Stored dataset items
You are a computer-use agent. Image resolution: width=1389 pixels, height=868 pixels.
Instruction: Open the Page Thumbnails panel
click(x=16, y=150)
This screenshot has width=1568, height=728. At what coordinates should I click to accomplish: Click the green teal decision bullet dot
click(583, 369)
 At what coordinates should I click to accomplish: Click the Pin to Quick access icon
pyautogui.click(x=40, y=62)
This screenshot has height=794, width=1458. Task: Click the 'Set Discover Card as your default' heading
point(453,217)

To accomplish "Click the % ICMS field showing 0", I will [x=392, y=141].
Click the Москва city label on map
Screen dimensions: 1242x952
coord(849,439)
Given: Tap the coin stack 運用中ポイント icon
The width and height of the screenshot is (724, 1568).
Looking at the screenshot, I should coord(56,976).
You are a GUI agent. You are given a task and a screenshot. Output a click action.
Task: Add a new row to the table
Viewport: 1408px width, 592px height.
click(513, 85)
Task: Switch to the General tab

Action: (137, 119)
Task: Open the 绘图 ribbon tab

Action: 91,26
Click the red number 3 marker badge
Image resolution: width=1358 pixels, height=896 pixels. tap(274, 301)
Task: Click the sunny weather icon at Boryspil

* AIM OF THE EXERCISE
Reproduce all of the material above, substituting "complete" for every occurrence of "accomplish" and leaving everything else unchanged.

* WRITTEN ANSWER
You are a computer-use agent. Image resolution: width=1389 pixels, height=868 pixels.
Instruction: Open the Page Thumbnails panel
click(x=16, y=150)
This screenshot has width=1568, height=728. At what coordinates should I click to complete: Click the green teal decision bullet dot
click(583, 369)
 At what coordinates should I click to complete: Click the Pin to Quick access icon
pyautogui.click(x=40, y=62)
This screenshot has height=794, width=1458. Task: Click the 'Set Discover Card as your default' heading
point(453,217)

To complete "Click the % ICMS field showing 0", I will [x=392, y=141].
Click the Москва city label on map
Screen dimensions: 1242x952
coord(849,439)
Given: Tap the coin stack 運用中ポイント icon
The width and height of the screenshot is (724, 1568).
Looking at the screenshot, I should coord(56,976).
You are a GUI agent. You are given a task and a screenshot. Output a click action.
Task: Add a new row to the table
Viewport: 1408px width, 592px height.
click(513, 85)
Task: Switch to the General tab

Action: (137, 119)
Task: Open the 绘图 ribbon tab

Action: 91,26
Click the red number 3 marker badge
Image resolution: width=1358 pixels, height=896 pixels. tap(274, 301)
Task: Click the sunny weather icon at Boryspil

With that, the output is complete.